*** Opening SOURCE DATA ***

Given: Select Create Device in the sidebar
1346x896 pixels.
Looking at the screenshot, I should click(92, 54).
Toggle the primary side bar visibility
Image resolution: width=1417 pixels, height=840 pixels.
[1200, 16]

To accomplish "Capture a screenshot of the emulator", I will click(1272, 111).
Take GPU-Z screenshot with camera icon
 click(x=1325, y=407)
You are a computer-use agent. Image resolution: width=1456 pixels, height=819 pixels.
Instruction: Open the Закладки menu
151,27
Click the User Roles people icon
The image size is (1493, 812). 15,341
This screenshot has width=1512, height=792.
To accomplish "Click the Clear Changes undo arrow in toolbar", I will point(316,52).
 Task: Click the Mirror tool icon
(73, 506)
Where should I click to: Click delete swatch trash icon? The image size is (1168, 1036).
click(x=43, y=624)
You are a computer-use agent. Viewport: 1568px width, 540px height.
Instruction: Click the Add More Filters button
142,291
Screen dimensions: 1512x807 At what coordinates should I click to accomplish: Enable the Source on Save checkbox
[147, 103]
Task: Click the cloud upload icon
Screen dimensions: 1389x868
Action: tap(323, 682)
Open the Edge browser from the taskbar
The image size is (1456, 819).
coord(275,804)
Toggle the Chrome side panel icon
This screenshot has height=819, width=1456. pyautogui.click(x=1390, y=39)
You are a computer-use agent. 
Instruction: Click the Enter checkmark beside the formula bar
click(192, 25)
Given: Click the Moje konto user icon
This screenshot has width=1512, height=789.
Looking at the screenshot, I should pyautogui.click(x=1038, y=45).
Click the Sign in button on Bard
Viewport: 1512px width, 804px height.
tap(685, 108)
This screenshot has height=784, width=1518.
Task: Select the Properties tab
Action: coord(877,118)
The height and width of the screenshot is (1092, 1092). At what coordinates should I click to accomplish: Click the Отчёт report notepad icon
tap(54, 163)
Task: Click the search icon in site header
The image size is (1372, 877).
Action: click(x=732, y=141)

*** Closing SOURCE DATA ***

- **WHAT TO PRODUCE**
Nothing should be changed: write out all of the data as is.

- **RESULT**
Given: Select Create Device in the sidebar
1346x896 pixels.
Looking at the screenshot, I should click(92, 54).
Toggle the primary side bar visibility
Image resolution: width=1417 pixels, height=840 pixels.
[1200, 16]

To accomplish "Capture a screenshot of the emulator", I will click(1272, 111).
Take GPU-Z screenshot with camera icon
 click(x=1325, y=407)
You are a computer-use agent. Image resolution: width=1456 pixels, height=819 pixels.
Instruction: Open the Закладки menu
151,27
Click the User Roles people icon
The image size is (1493, 812). 15,341
This screenshot has width=1512, height=792.
To accomplish "Click the Clear Changes undo arrow in toolbar", I will point(316,52).
 Task: Click the Mirror tool icon
(73, 506)
Where should I click to: Click delete swatch trash icon? The image size is (1168, 1036).
click(x=43, y=624)
You are a computer-use agent. Viewport: 1568px width, 540px height.
Instruction: Click the Add More Filters button
142,291
Screen dimensions: 1512x807 At what coordinates should I click to accomplish: Enable the Source on Save checkbox
[147, 103]
Task: Click the cloud upload icon
Screen dimensions: 1389x868
Action: tap(323, 682)
Open the Edge browser from the taskbar
The image size is (1456, 819).
coord(275,804)
Toggle the Chrome side panel icon
This screenshot has height=819, width=1456. pyautogui.click(x=1390, y=39)
You are a computer-use agent. 
Instruction: Click the Enter checkmark beside the formula bar
click(192, 25)
Given: Click the Moje konto user icon
This screenshot has width=1512, height=789.
Looking at the screenshot, I should pyautogui.click(x=1038, y=45).
Click the Sign in button on Bard
Viewport: 1512px width, 804px height.
tap(685, 108)
This screenshot has height=784, width=1518.
Task: Select the Properties tab
Action: coord(877,118)
The height and width of the screenshot is (1092, 1092). At what coordinates should I click to accomplish: Click the Отчёт report notepad icon
tap(54, 163)
Task: Click the search icon in site header
The image size is (1372, 877).
Action: click(x=732, y=141)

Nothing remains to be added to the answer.